La Procesión del Silencio en Querétaro cumple 60 años. Como es habitual, este Viernes Santo dio comienzo en el Atrio del Templo de la Santa Cruz.
«La Verónica» fue representada una vez más en este acto. Verónica, nombre adjudicado por la tradición, procede del latín, involucra la yuxtaposición de los términos vera (verdadero) e icon (imagen); que por consiguiente significa «verdadero ícono» o «verdadera imagen». Esta Santa es recordada por la Iglesia Católica cada 12 julio, se trata de una mujer piadosa, quien conmovida se acerca para limpiar sangre y sudor del rostro a Cristo, durante el Via Crucis rumbo al calvario.
Conforme a la tradición, Verónica, mujer que vivía en Jerusalén, hizo uso del velo de su cabeza para este fin, y en el paño confeccionado a la usanza de aquellos tiempos, quedaría impreso el rostro de Jesús, por ende, es posible decir que el velo constituye una reliquia de Dios hecho hombre, incluso, puede compararse al caso de la Sábana Santa de Turín.

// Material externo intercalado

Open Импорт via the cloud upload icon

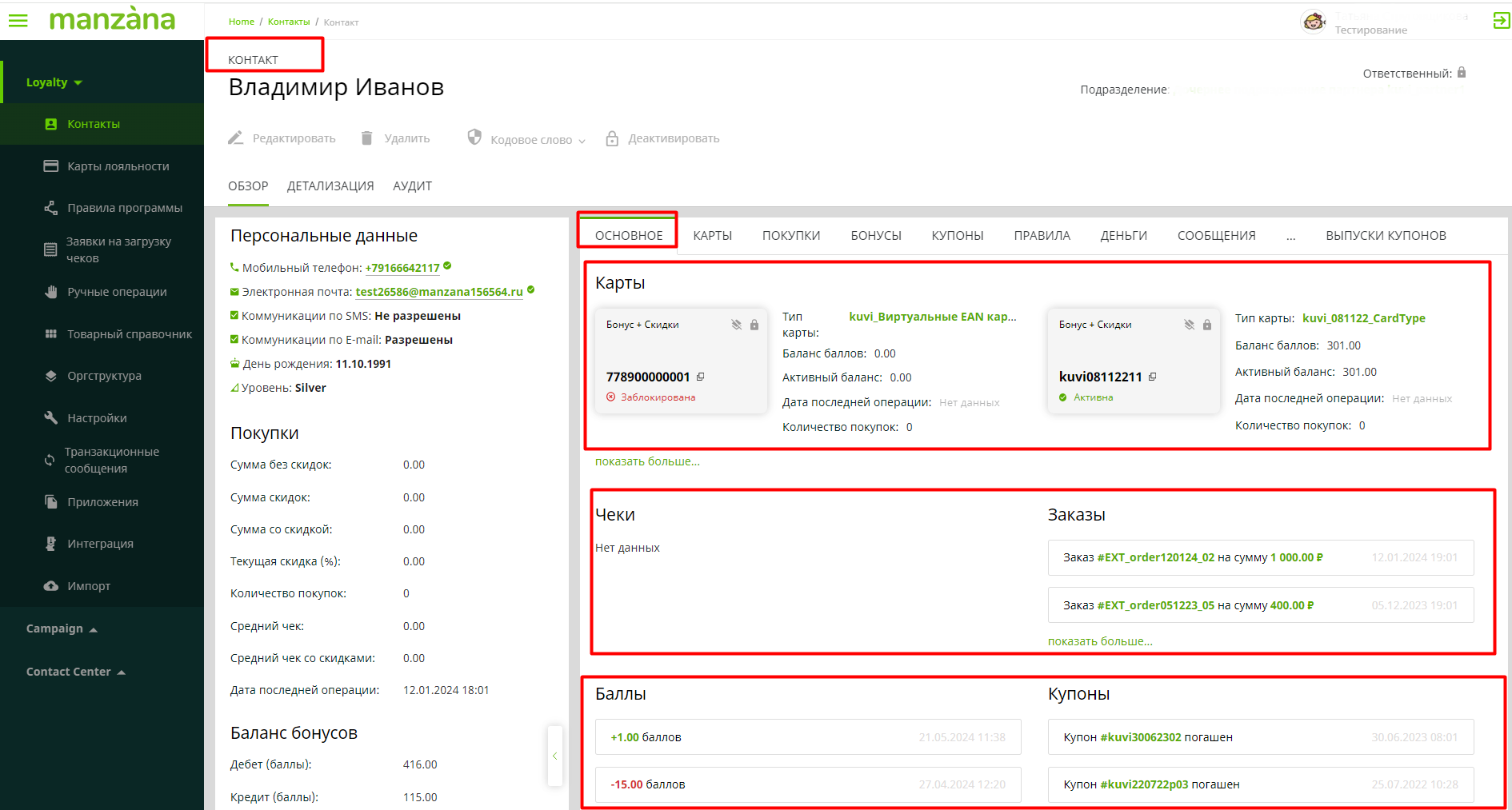pyautogui.click(x=51, y=586)
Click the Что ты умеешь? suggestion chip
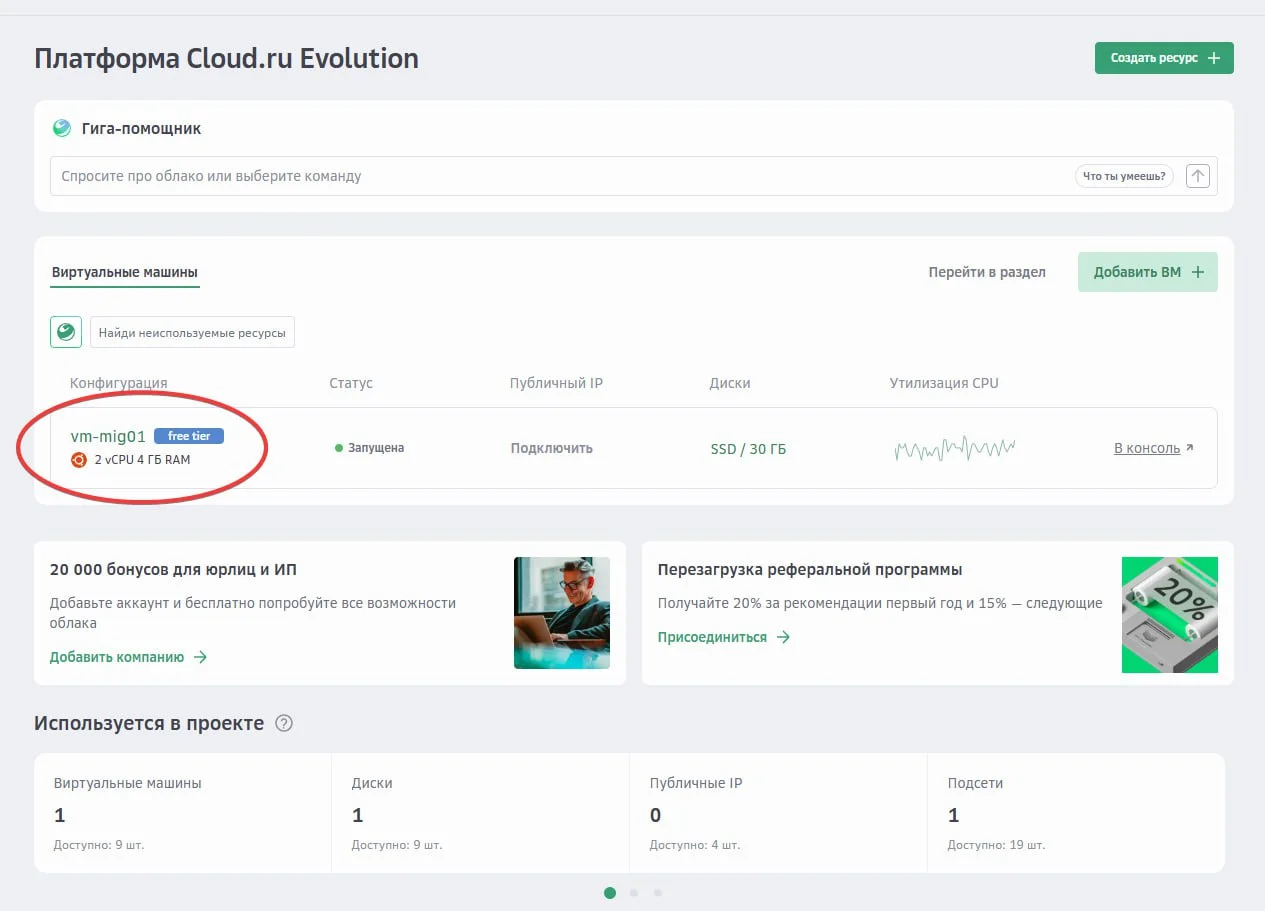The width and height of the screenshot is (1265, 911). point(1124,176)
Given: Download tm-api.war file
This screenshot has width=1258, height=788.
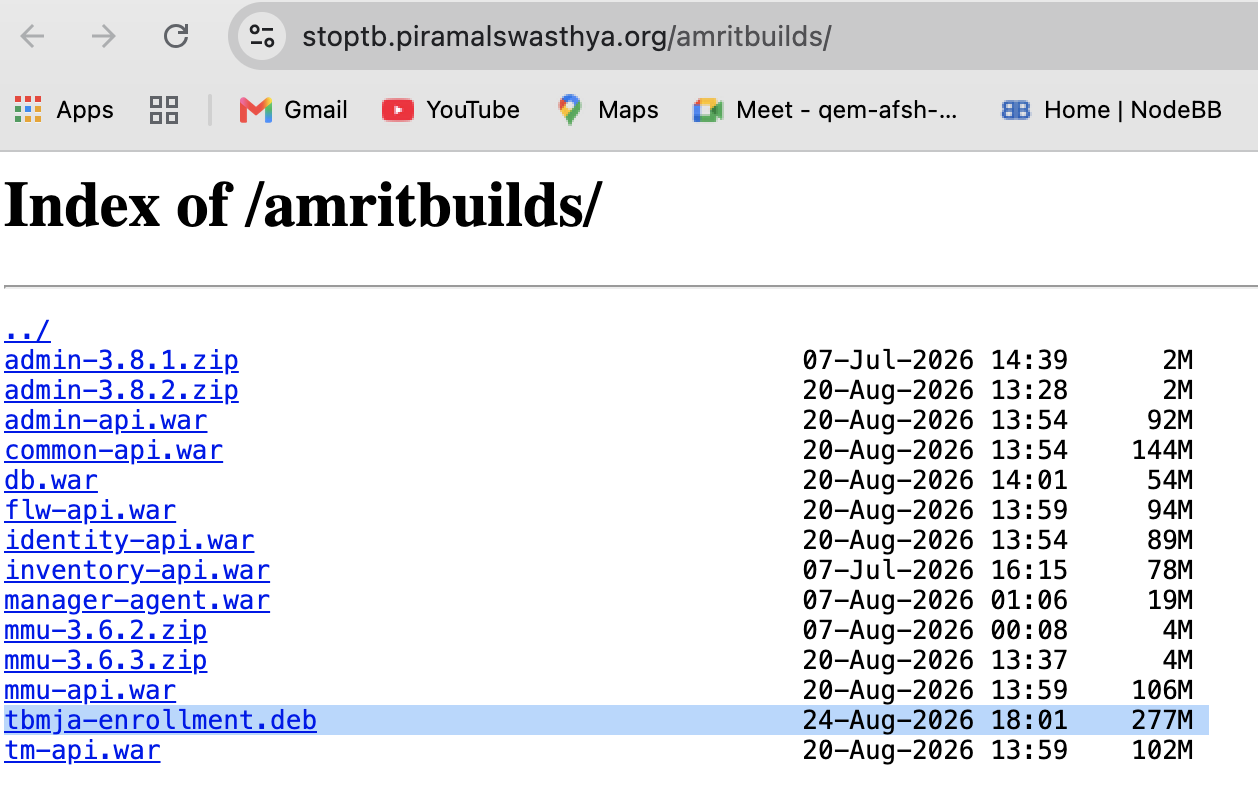Looking at the screenshot, I should 82,750.
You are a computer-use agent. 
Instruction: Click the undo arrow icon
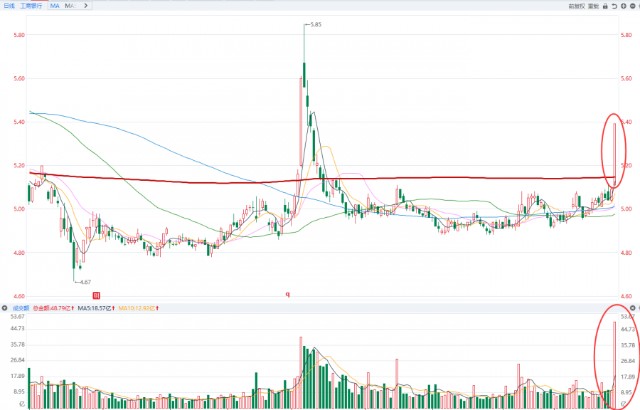(612, 5)
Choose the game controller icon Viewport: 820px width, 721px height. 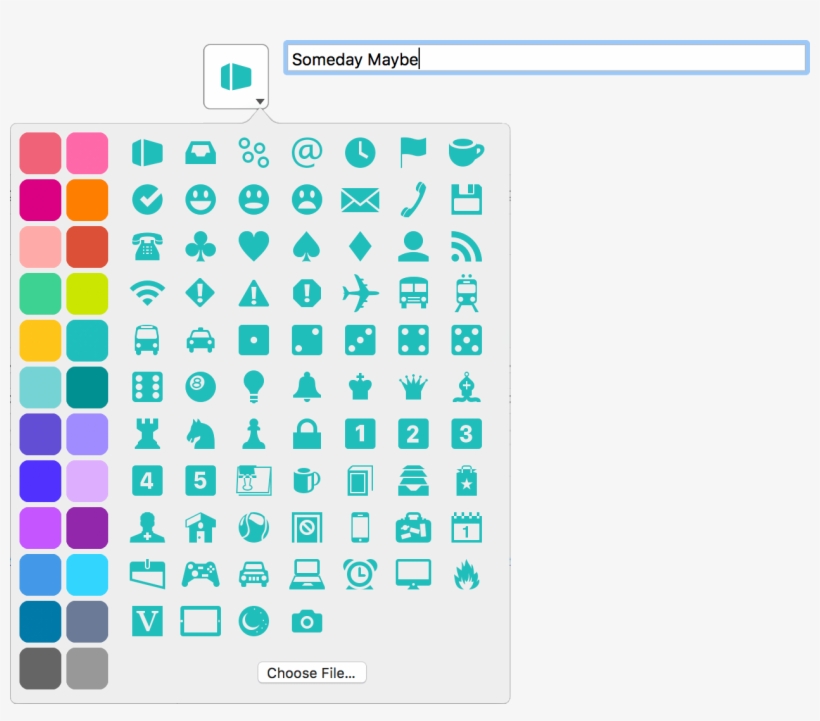200,574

Se dice que una vez transcurrida la Pasión del Señor, Verónica se trasladó a Roma, llevando el velo con la «Santa faz» o «Divino rostro», el cual, habría sido exhibido para ser venerado públicamente, de tal manera fue la conmoción de las almas de muchas personas, que varias se habrían convertido a la fe católica.
El objeto reiteradamente citado, fue trasladado en diversas ocasiones dentro de los siglos venideros, hasta que resultó imposible seguir su rastro después de la celebración del Año Santo en 1600.
Entretanto, el sacerdote jesuita alemán y catedrático en la Pontificia Universidad Gregoriana en Roma; Heinnrich Pfeiffer, dio a conocer que en 1999, había hallado el sagrado paño en una iglesia de los Frailes Menores Capuchinos, la Basílica del Santuario del Volto Santo en Manoppello, Italia, donde habría permanecido desde 1660.
La historia generada alrededor del velo de la Verónica, cimbró con tanta fuerza en la fe cristiana que, la destacada acción de esta mujer ha sido perpetuada en oración de la Iglesia, una muestra contundente puede ejemplificarse en la sexta estación del Vía Crucis.
Cabe señalar que el nombre Verónica, aparece en el texto apócrifo de los hechos de Pilato, también conocido como el Evangelio de Nicodemo; no perteneciente a los Evangelios canónicos. Aunque se dice que ese nombre tal vez no haya sido real. Dado que, también podría tratarse de una variación del nombre «Berenice» o «la que conduce a la victoria», de origen macedonio, documentado desde el siglo IV.